Problem statement: Copy each line below that has "Given".

Material for this task:
# # # #
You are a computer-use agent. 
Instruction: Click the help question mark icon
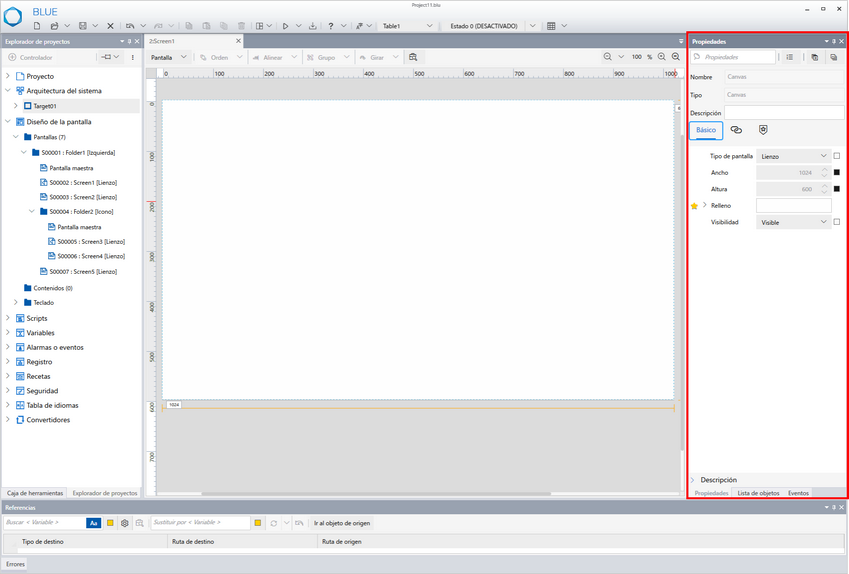click(331, 26)
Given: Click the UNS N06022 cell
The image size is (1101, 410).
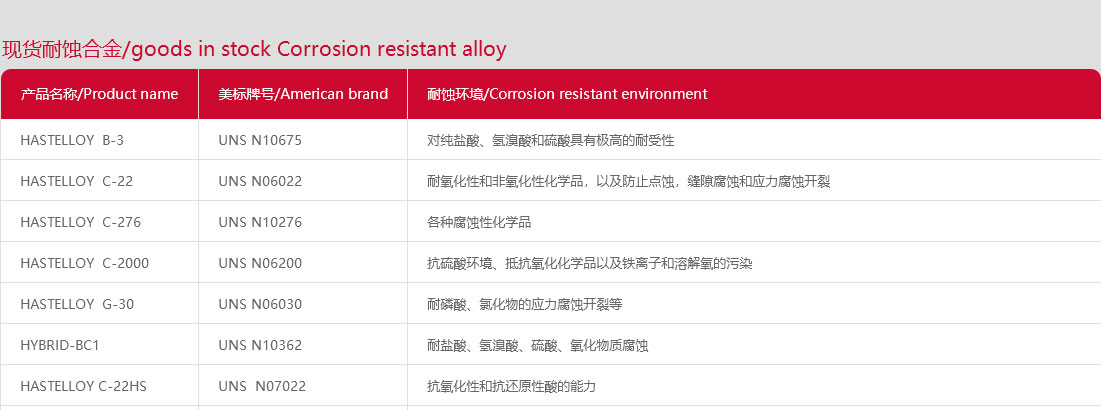Looking at the screenshot, I should coord(303,180).
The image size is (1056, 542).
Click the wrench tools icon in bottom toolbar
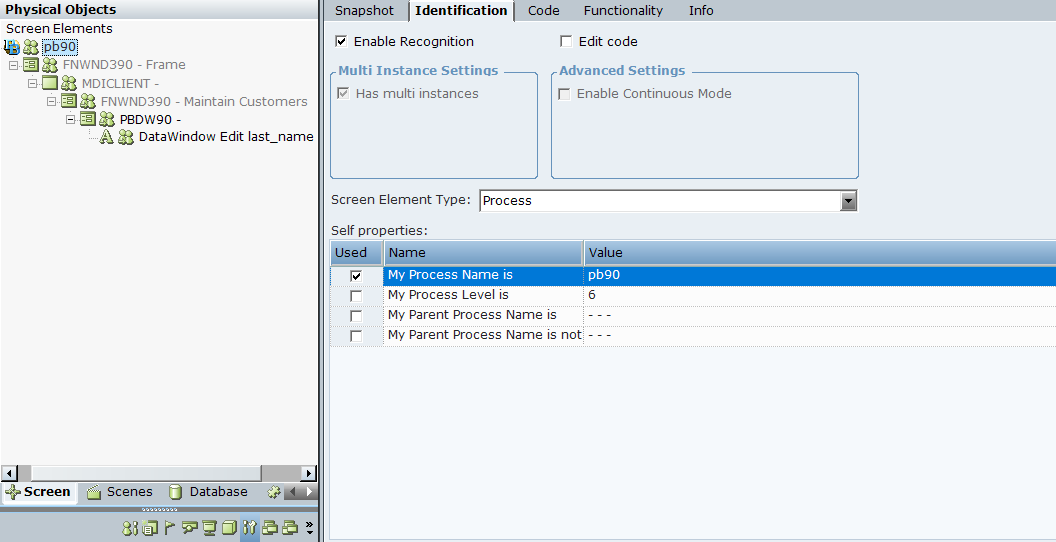pos(249,528)
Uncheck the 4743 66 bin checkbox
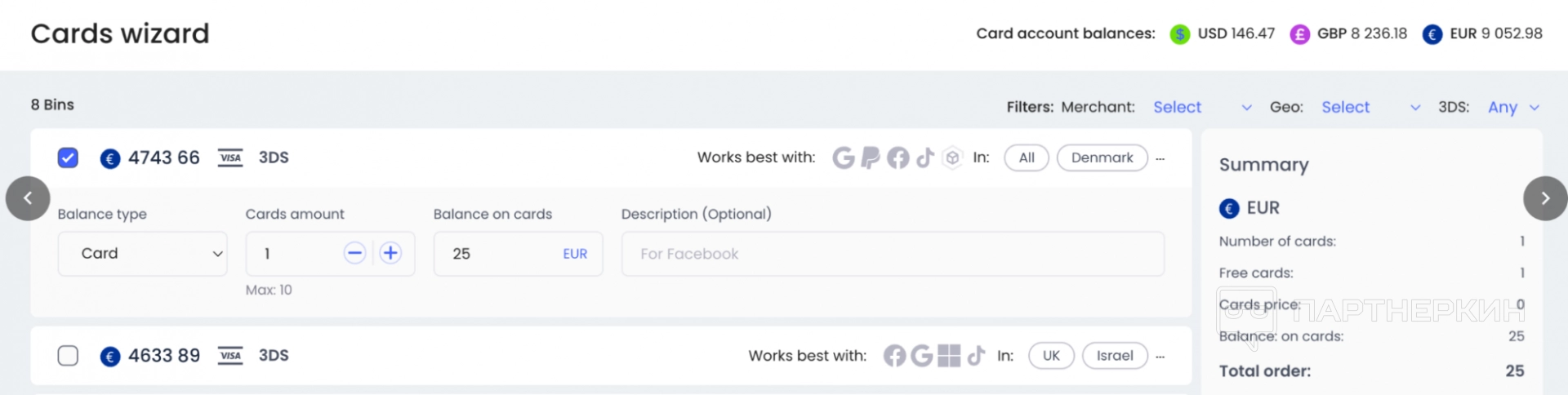Viewport: 1568px width, 395px height. (x=69, y=158)
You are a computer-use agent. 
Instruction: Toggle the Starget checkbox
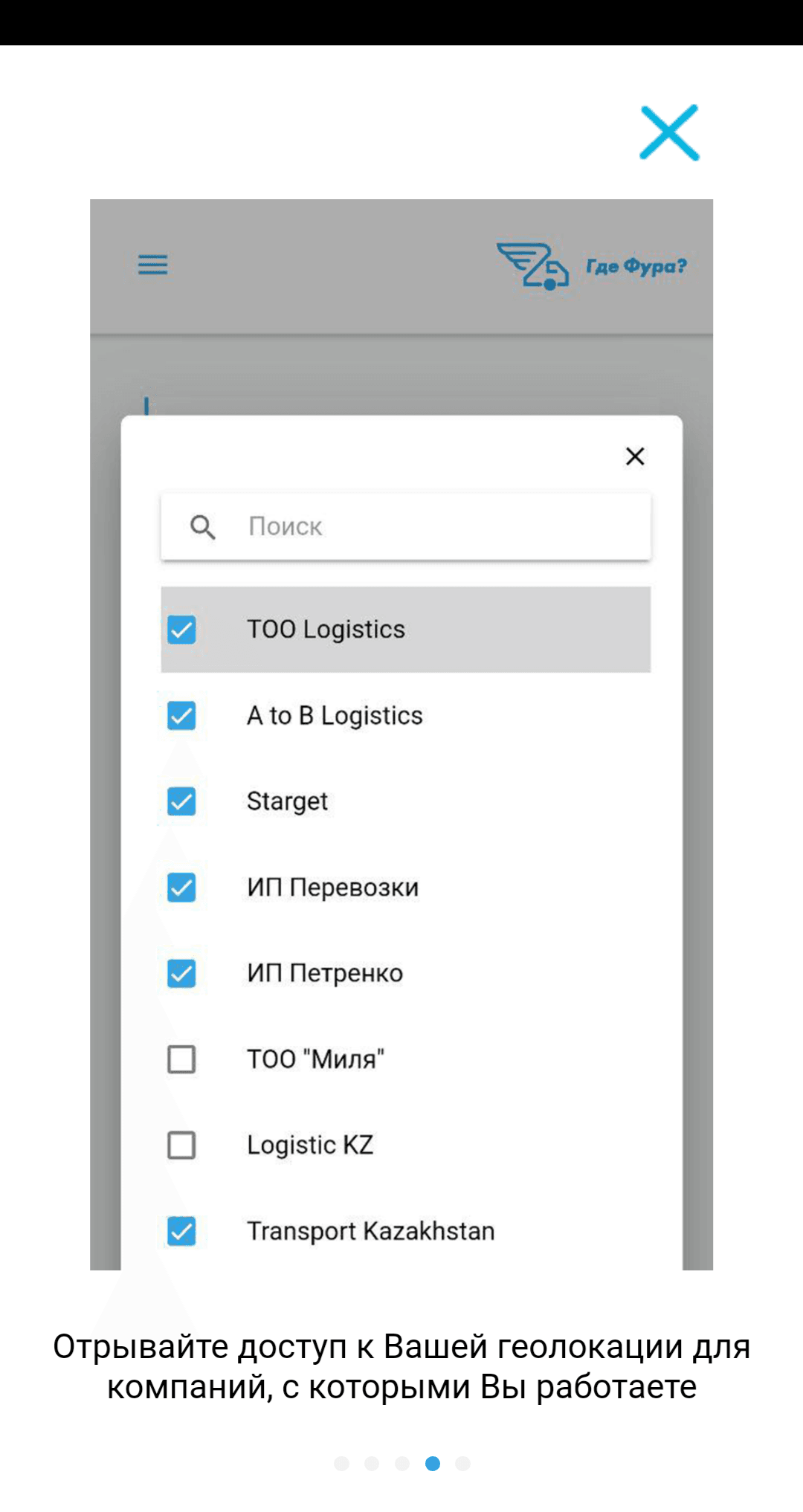181,801
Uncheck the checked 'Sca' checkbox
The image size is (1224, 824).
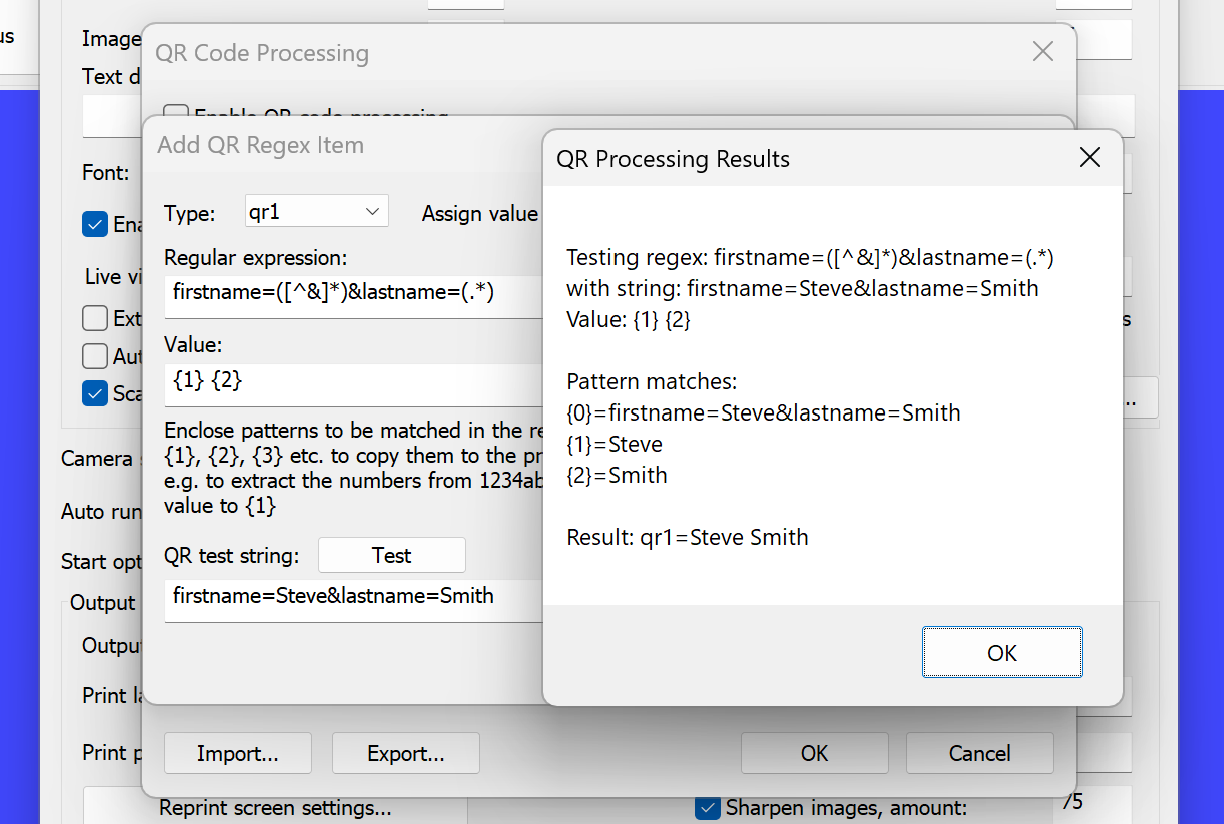point(95,393)
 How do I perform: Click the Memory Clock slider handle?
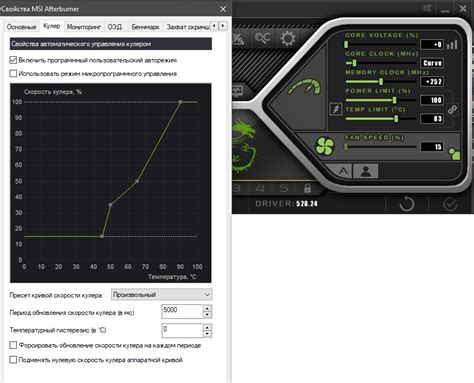381,82
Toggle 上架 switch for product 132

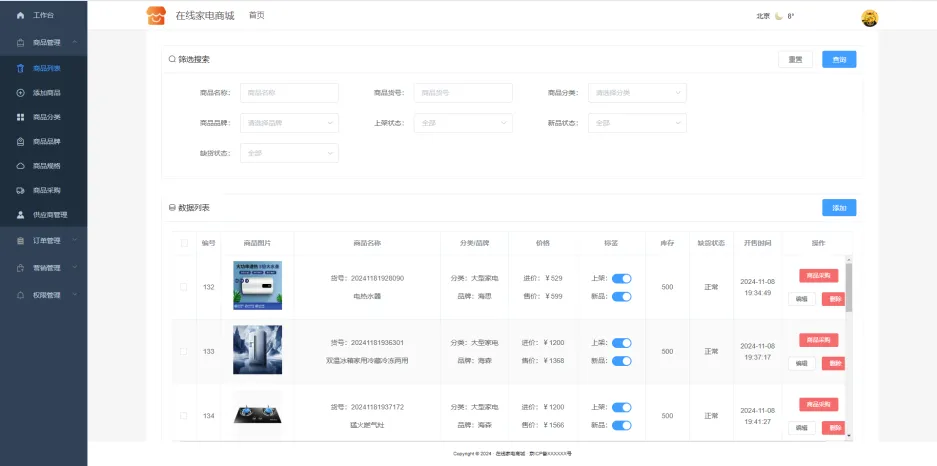pyautogui.click(x=621, y=279)
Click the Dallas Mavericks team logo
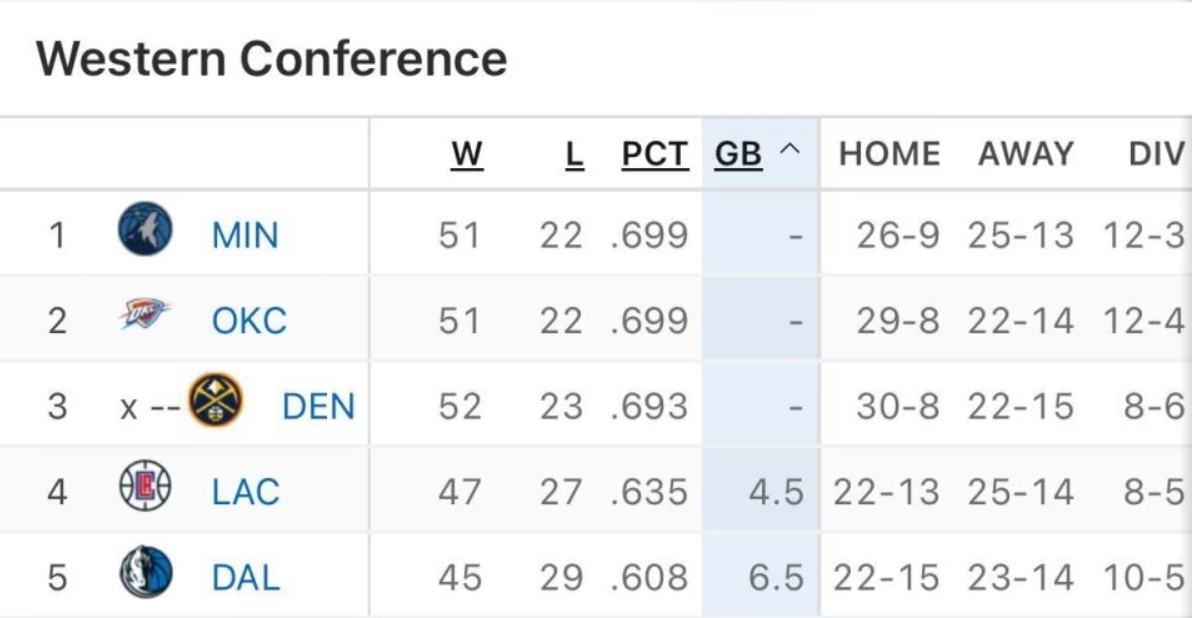Image resolution: width=1192 pixels, height=618 pixels. coord(146,572)
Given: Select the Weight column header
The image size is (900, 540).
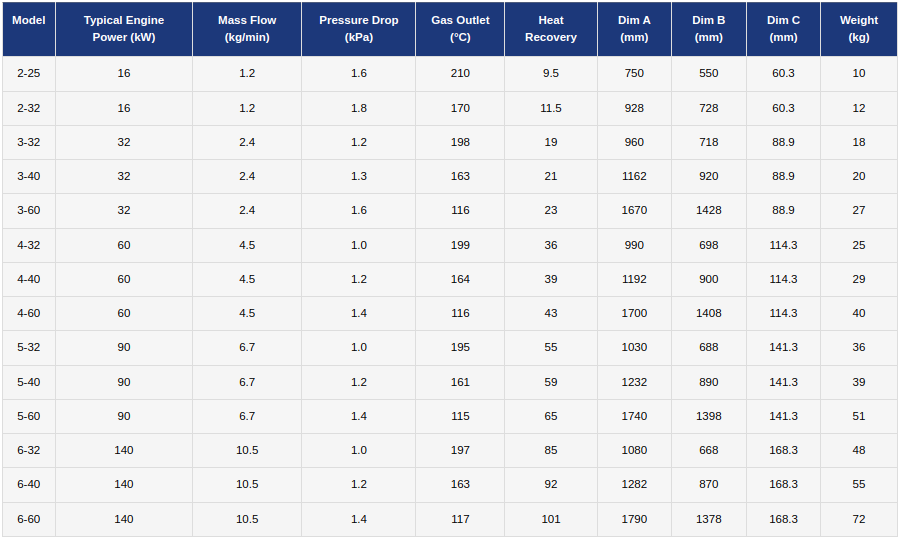Looking at the screenshot, I should (x=859, y=29).
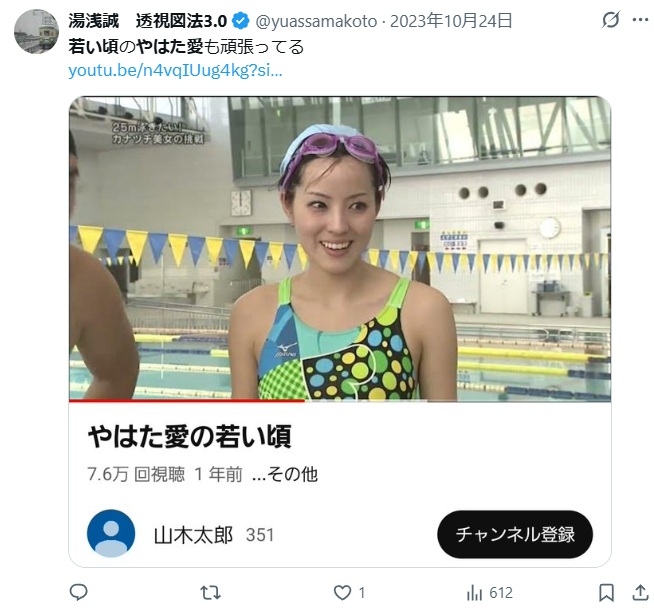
# # # #
Response box:
Given: Click the UNS N06022 cell
Given: Select the Weight column header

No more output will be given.